Glaciers form through repeated freezing and thawing of snow layers. Settled snow undergoes structural changes, which increase its density. This compaction results in a completely bonded zone of rigid ice. This layer is subject to fracturing and cracking, forming crevasses as the glacial mass slowly moves downhill.
Immense internal pressure raises the ice's melting point and the resultant meltwater acts as a lubricant. Most glacial movement is due to the ice's own plasticity. Ice crystals deformed by the huge weight above, slide over each other, much as discs of shiny plastic would.
Glaciers form above the permanent snow line and become elongated channels of ice terminating in a snout well below the snow line. That they "flow" was noticed by accident when articles, even human bodies, lost high on glaciers reappeared decades later downstream.
As a glacier moves forward it will eventually point downhill in a U-shaped arc. Longitudinal stripes and V-shaped chevrons of rock debris on a glacier's surface relate to summer rockfalls and erosion cycles, winter rockfalls are less frequent and become snow covered.

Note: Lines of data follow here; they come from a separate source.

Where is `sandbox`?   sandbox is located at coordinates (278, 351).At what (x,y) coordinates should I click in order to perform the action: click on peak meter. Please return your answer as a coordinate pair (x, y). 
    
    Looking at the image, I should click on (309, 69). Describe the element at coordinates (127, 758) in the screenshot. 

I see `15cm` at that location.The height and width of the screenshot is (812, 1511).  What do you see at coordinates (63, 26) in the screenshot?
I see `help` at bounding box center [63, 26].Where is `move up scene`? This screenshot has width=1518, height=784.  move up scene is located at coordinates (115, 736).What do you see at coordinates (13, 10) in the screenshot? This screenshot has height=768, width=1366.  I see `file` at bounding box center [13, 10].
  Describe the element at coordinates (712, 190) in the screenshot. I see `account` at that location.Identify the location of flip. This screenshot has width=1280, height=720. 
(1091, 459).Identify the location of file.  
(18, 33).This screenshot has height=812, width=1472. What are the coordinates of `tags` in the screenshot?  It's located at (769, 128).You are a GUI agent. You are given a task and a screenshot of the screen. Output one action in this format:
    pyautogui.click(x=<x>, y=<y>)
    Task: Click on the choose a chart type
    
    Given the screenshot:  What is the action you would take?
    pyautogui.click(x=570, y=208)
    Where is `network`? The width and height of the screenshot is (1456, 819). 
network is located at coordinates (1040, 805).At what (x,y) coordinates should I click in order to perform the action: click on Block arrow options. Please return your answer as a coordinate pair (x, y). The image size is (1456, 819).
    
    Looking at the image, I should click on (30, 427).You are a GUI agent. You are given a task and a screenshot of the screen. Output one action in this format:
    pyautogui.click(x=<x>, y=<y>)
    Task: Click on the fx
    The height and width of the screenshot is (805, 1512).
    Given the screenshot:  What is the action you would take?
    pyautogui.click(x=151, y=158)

Crevasses or tension cracks, occur where the glacier passes over irregularities in the valley floor, and are mostly crescent shaped. Where they intersect, "seracs" are formed (ice pinnacles.) Sometimes the underlying rock is so steep that seracs and ice cliffs tumble on the verge of avalanche. This is a dangerous zone for humans to penetrate.
Rock peaks high enough to protrude through the glacier surface appear as dark islands and are technically known as "nunataks" an Inuit term. In the French Alps they are referred to as "rognons".
A glacier's upper limit is called a Bergschrund or Rimaye. This is a gap where freeze thaw cycles have pulled the ice away from the mountain headwall.
Glaciers are great movers of earth and rock, polishing and trimming the static rock surface with suspended rocks and stones, as they move slowly forward.
Where a glacier has melted completely, the birthplace will be marked by a cirque (Cwm in Wales, Corrie in Scotland) which is frequently occupied by a small round lake.